RECORDS PROVIDED:
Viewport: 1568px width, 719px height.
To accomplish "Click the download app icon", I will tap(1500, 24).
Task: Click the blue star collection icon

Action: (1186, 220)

* * *

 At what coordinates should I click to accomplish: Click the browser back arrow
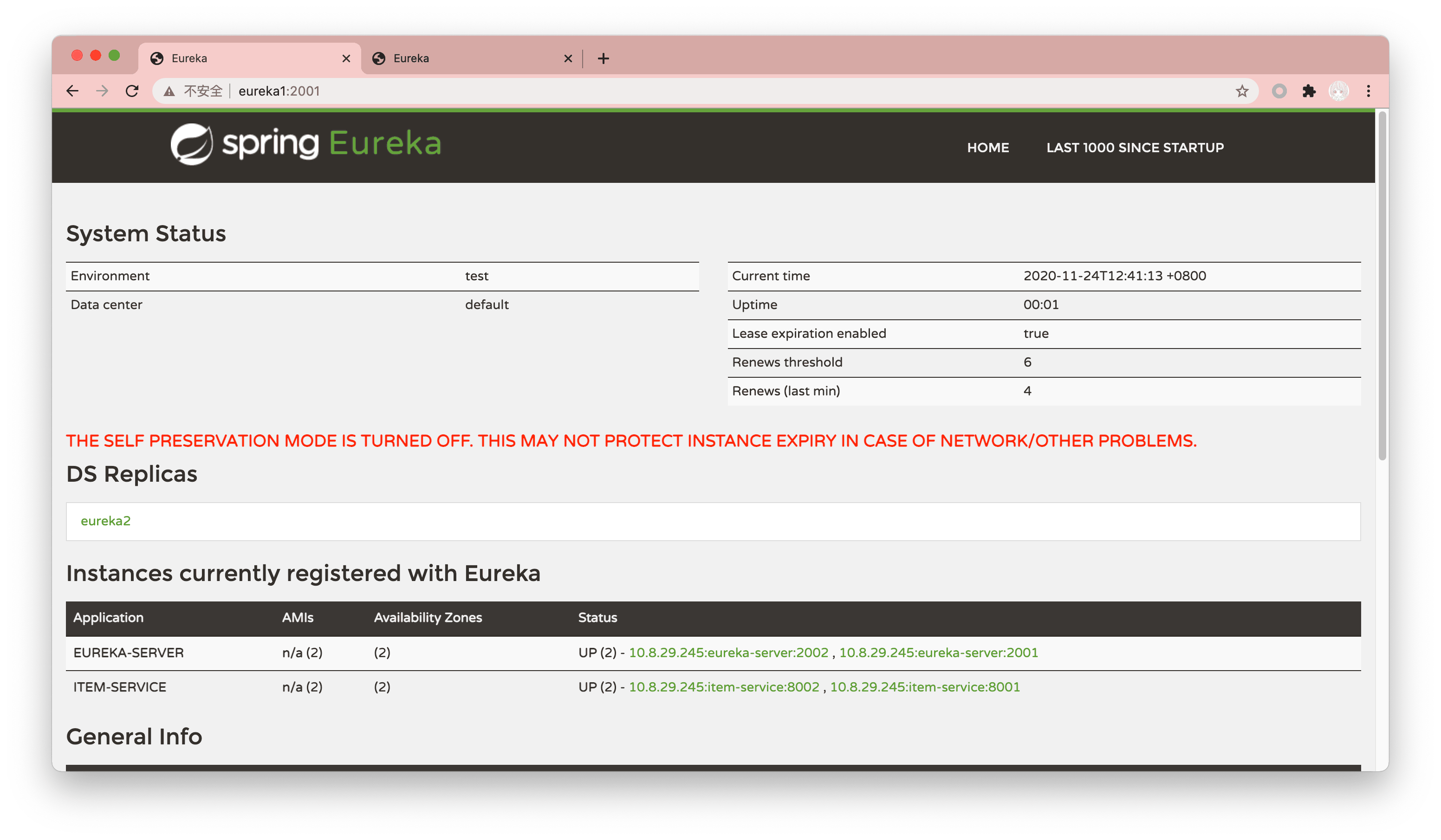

WHAT IS NEEDED:
State how many lines in the records above contain the word "accomplish", giving only the number.

ANSWER TO THIS PROBLEM:
2